Exercise prompt:
Below are entries; output exactly the lines from the one with "This screenshot has width=1134, height=543." to the one with "Viewport: 1000px width, 794px height.", both included, and nothing else.

========================================================================

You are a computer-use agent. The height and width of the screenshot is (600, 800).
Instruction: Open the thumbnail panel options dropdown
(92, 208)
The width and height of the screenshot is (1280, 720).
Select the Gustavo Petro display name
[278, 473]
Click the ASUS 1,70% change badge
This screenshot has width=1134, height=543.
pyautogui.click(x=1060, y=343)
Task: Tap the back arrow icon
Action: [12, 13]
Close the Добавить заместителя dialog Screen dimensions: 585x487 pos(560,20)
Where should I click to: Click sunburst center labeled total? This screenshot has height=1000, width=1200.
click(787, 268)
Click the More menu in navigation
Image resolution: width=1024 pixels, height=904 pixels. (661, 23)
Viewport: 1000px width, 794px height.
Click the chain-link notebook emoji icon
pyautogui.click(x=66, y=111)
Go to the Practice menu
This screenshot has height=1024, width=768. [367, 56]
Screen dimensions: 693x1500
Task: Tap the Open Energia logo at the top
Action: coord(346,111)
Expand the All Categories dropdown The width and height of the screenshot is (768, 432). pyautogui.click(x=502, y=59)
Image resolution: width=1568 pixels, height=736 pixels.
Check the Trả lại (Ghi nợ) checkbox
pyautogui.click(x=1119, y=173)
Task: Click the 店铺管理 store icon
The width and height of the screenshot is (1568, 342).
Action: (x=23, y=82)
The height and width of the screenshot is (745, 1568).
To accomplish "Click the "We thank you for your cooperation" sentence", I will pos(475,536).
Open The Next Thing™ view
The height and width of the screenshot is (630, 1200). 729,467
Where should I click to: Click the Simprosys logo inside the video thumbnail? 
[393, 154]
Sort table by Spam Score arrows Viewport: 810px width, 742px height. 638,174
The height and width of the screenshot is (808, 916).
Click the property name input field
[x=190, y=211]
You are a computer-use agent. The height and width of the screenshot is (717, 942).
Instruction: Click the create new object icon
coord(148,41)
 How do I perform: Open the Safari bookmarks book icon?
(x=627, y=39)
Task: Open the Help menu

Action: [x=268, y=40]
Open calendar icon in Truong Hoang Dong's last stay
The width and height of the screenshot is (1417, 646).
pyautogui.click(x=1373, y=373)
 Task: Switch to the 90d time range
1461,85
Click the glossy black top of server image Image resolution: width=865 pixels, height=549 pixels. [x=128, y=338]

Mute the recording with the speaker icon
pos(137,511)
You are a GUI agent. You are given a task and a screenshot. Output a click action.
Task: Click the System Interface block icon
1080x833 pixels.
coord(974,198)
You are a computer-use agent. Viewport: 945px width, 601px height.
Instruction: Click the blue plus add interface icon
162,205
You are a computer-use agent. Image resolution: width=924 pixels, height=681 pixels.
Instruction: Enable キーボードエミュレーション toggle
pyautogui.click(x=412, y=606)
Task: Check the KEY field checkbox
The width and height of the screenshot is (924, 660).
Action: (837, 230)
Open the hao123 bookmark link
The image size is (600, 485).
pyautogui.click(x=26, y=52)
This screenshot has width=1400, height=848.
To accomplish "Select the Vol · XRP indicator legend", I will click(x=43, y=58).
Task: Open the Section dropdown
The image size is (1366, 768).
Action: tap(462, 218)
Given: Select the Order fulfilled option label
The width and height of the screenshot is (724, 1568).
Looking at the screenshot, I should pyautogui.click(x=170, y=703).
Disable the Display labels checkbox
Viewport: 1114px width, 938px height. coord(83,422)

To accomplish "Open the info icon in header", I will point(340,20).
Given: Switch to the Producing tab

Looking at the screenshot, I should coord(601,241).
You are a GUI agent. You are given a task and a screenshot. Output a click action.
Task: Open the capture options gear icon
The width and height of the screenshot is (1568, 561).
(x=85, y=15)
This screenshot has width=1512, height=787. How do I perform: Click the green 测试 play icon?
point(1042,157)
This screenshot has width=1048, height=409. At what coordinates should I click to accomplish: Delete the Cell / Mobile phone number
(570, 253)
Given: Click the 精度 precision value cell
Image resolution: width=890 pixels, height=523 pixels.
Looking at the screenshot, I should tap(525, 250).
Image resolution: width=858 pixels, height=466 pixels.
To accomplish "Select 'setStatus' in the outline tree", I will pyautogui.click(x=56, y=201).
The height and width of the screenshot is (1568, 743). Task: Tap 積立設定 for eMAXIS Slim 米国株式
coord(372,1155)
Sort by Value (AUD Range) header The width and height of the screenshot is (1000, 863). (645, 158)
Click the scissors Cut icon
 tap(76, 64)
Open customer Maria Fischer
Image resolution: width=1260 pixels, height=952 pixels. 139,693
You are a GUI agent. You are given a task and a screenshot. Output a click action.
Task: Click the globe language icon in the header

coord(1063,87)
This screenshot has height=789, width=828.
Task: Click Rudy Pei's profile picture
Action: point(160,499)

========================================================================

Output for this exercise:
This screenshot has width=1134, height=543.
pyautogui.click(x=1060, y=343)
Task: Tap the back arrow icon
Action: [12, 13]
Close the Добавить заместителя dialog Screen dimensions: 585x487 pos(560,20)
Where should I click to: Click sunburst center labeled total? This screenshot has height=1000, width=1200.
click(787, 268)
Click the More menu in navigation
Image resolution: width=1024 pixels, height=904 pixels. (661, 23)
Viewport: 1000px width, 794px height.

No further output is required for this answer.